Create Account

Analysis of SMJHL preseason team rankings, player upgrades, and scoring stats
#1
(This post was last modified: 02-05-2020, 01:50 PM by juke.)

First media bonus
This says 1635 words but Word says 1255 + some pictures
R code word count: An additional 1306 words (I don't know what you want to do with that information but including it just in case)

Edit: Sorry to any goalies, this entire report negates and ignores your existence :(

Hey guys, I realize this piece will end up a week too late since we’re 17 games into the regular season, but I put together a few pictures highlighting how each of the SMJHL teams and players performed in the full preseason, based on their builds and attributes. It’s kind of dry material, and I haven’t put too much effort into organizing it into a piece that reads well and has a good flow, so buckle up. I started because I wanted to see which attributes might be the best to upgrade and the data was easy to scrape and format from the website, and I figured that for the time being it was still the biggest collection of games to analyze.

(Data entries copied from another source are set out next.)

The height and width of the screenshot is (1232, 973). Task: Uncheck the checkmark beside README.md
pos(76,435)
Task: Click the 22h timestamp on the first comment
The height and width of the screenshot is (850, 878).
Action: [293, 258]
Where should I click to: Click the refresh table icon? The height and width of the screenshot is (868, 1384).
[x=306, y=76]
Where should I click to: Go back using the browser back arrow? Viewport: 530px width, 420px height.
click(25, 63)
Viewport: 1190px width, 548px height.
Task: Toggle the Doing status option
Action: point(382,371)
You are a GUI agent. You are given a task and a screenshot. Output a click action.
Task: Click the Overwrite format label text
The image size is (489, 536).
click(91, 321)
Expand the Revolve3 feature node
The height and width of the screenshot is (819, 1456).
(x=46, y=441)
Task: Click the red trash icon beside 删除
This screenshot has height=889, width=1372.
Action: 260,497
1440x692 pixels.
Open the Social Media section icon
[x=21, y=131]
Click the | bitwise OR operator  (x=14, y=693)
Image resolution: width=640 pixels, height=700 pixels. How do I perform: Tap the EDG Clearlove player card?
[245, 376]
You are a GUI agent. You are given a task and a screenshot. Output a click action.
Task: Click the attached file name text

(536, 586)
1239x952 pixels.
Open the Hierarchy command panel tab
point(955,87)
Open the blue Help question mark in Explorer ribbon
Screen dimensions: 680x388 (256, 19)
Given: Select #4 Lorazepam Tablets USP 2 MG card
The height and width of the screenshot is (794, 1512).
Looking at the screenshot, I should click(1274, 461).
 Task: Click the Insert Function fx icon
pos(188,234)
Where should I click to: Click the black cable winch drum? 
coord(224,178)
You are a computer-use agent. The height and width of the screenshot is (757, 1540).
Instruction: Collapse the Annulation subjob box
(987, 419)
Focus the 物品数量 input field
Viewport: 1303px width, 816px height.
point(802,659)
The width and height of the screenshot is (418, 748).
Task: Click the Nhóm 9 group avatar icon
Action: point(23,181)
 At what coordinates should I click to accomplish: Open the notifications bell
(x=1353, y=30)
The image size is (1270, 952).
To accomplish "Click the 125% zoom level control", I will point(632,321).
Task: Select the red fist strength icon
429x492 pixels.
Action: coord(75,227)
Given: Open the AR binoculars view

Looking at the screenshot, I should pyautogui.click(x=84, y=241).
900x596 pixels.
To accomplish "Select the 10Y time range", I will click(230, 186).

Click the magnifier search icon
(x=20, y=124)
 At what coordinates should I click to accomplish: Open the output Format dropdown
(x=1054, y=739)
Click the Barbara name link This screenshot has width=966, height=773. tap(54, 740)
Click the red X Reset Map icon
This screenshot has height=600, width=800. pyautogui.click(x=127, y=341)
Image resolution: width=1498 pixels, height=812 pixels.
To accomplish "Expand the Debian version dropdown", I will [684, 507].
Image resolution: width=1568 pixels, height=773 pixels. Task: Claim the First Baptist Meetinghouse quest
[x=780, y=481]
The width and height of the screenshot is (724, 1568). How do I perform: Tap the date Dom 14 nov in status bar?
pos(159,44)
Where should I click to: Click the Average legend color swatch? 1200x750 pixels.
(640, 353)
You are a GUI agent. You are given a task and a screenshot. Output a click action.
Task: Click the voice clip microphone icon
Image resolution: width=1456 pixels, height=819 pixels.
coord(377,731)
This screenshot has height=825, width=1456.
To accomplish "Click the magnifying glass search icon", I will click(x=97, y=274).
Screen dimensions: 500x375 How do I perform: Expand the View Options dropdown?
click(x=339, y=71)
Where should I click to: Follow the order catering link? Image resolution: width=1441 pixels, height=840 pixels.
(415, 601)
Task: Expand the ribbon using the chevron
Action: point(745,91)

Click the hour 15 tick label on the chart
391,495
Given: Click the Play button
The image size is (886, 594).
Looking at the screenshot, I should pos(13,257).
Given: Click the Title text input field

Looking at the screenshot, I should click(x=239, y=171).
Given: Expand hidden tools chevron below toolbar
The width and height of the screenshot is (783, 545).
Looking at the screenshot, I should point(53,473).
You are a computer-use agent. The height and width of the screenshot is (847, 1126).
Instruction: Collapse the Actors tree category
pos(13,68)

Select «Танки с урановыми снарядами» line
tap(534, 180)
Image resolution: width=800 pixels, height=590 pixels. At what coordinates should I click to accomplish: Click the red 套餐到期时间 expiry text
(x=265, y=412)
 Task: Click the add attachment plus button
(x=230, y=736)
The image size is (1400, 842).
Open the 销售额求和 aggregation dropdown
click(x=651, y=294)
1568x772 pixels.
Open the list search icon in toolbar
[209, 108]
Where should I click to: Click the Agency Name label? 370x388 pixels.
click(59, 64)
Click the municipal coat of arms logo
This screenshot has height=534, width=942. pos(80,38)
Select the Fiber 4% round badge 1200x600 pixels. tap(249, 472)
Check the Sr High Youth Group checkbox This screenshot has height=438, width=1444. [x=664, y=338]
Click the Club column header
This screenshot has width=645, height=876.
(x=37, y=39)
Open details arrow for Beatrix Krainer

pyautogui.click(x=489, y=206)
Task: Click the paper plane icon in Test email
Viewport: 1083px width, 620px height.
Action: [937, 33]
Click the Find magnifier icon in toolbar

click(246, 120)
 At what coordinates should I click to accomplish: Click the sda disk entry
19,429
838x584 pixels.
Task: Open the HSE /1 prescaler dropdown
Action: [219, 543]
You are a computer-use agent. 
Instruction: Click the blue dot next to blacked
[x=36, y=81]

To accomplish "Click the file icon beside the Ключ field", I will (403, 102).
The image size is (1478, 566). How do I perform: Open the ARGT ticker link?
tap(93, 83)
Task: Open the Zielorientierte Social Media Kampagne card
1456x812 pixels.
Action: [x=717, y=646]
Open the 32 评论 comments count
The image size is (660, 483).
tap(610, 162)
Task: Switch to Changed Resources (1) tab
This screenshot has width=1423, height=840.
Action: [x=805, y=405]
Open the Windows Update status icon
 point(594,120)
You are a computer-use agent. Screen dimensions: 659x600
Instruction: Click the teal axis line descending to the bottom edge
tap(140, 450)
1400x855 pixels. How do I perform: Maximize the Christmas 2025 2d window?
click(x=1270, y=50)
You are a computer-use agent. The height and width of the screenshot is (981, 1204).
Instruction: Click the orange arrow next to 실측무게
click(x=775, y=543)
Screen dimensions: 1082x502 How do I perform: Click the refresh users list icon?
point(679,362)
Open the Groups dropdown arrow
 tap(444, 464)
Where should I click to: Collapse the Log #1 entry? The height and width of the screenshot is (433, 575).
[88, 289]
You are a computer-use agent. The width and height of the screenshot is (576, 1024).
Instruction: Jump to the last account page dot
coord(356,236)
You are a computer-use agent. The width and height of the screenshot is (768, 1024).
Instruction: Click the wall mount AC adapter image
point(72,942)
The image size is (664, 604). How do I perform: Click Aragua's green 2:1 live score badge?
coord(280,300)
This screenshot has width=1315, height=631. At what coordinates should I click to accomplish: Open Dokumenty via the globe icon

I’m know that some of the analyses may not be entirely accurate, since I think some GMs may have been adjusting their preseason lines to get rookies more ice time, so I plan on just re-running the code once the regular season has progressed a little further into the season to see how well the preseason data holds up.

Like I said earlier, it all started with me wanting to see what attributes I should be putting points into most. The first thing I did was pull everyone’s build, basically what they spend their TPE on, and then correlated each attribute with how good they had been playing. Which is already flawed, because there’s no overall rating for player’s performance, so I just went with their points/60 (PP60). This is especially confounding for defenseman, since the best shut down defender might not necessarily score at a high rate. That being said, it’s clear that for both forwards and defenseman that defense, scoring, puck handling, passing, and skating are the 5 attributes that contribute the most to scoring. Which I’m sure is a shock to no one and it was kind of unnecessary, since I’d wager about 90% of players I’ve seen don’t really upgrade anything else, as you can also see buy the vertical lines on the graph.

[Image: forward_scoring_cor.png][Image: defense_scoring_cor.png]

I also took a look at the attributes compared to +/-, but didn’t find this to be as helpful. A lot of the correlations dropped, and as a lot of hockey fans already know it’s not the best metric to determine how good a player is, and largely depends on the talent of the opposition and teammates. It would be nice to use the stats that the simulation generates to somehow make a metric for defensive success (maybe using some sort of combination between +/-, blocked shots, hits, takeaways etc), but unfortunately for now everyone is valued by their scoring.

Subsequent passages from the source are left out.